Barbecue image by Paty Cullen Wingrove from Fotolia.com

A pesar de que requieren más cuidado que las parrillas de acero o porcelana, las de hierro fundido son muy usadas por su acreditada capacidad abrasadora y su resistencia. El hierro fundido es una superficie de cocción porosa, no tóxica y antiadherente que contribuye a la ingesta de hierro que necesita tu dieta. Si la curas correctamente antes de usarla por primera vez y la mantienes regularmente, podrás disfrutar de cocinar en ella por muchos años. Antes de la curación, lávala con agua caliente y detergente y sécala bien.
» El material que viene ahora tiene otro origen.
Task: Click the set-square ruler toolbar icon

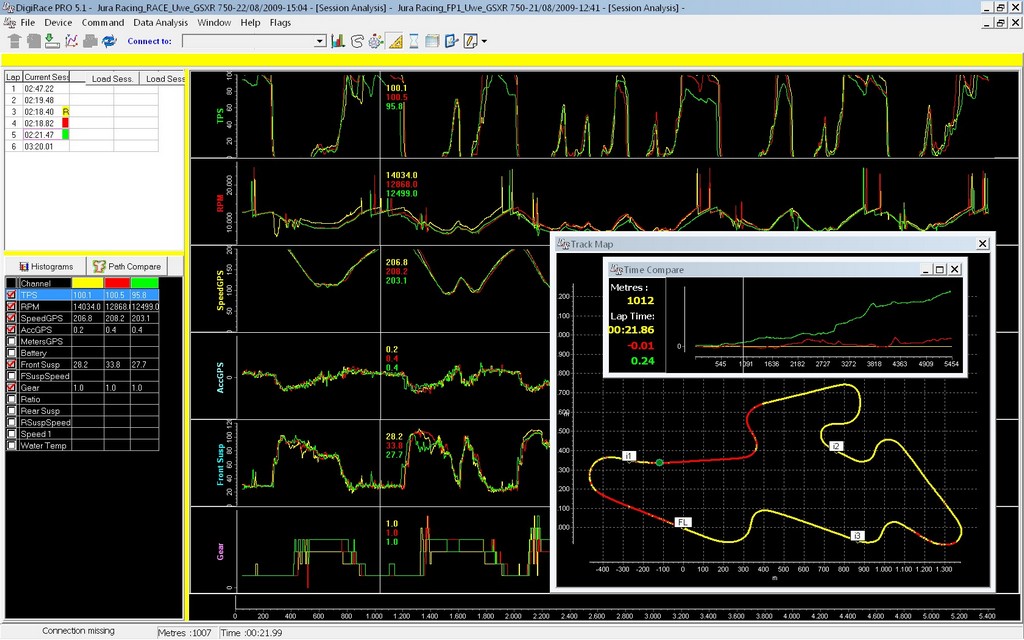Action: tap(395, 41)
Esto asegurará que el recubrimiento de cera que la protege desaparezca por completo.

Paso 1

Cubre toda la superficie de la parrilla con una capa delgada y uniforme de manteca de cerdo o vegetal.

Paso 2

Precalienta tu barbacoa a temperatura alta con la tapa abierta.

Paso 3

Cierra la tapa y baja el fuego a medio cuando la barbacoa alcance una temperatura alta.

Paso 4

Deja la barbacoa encendida durante treinta minutos para permitir que el aceite penetre en la parrilla de hierro. Después de media hora, apágala y déjala enfriar lentamente.

Paso 5

Retira la parrilla de la barbacoa cuando esté fría al tocarla. Utiliza agua (pero sin jabón) para retirar el aceite quemado.

Paso 6

Vuelve a cubrir ligeramente la parrilla con aceite vegetal en una toalla de papel.